Hay personas que basta con que entren en una habitación para que el ambiente cambie. Así era Zé Antônio, un hombre con la rara capacidad de ser querido sin esforzarse por ello, siempre rodeado de personas interesadas en sus relatos, especialmente si el tema era el fútbol.
Orgulloso de sus orígenes y fiel seguidor del club Vasco, Zé formó parte del equipo de deportes del diario Correio Braziliense durante la década de los noventa. Su personalidad quedó inmortalizada en una anécdota ocurrida en 1991, durante la organización de la Maratona de Brasilia.
Miguel Jabour, recién llegado a la ciudad, recibió un consejo directo de Zé frente al editor de deportes: el gobernador Roriz solía retrasarse. Zé le sugirió que, para asegurar la puntualidad de la carrera, fuera personalmente a la tribuna de honor del estadio Mané Garrincha y le informara al mandatario que la largada sería exactamente a las 16 horas.

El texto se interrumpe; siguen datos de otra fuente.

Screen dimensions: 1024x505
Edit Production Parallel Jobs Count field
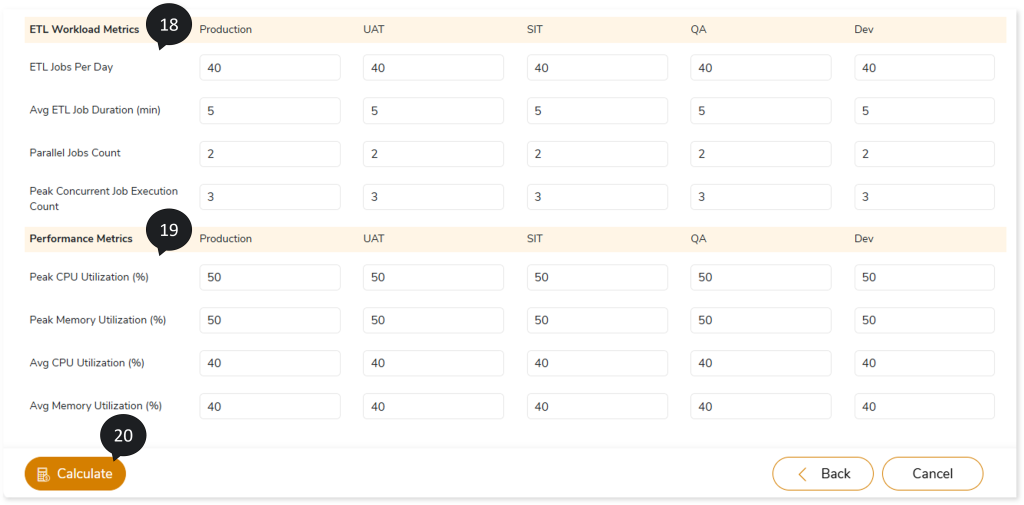270,154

A pesar de no tener acreditación ni invitación, Jabour logró hablar con el gobernador. El resultado fue sorprendente: al día siguiente, Roriz se presentó quince minutos antes de la hora pactada. Al enterarse, Zé Antônio remató la situación con una frase que definiría su esencia: "¿Ves? ¿Pensaste que era broma? Aquí no es Río".
Con su partida, Brasilia pierde a un personaje excepcional, de aquellos que vale la pena haber conocido y que transforman una redacción en un lugar placentero para trabajar, convirtiendo situaciones improbables en historias eternas.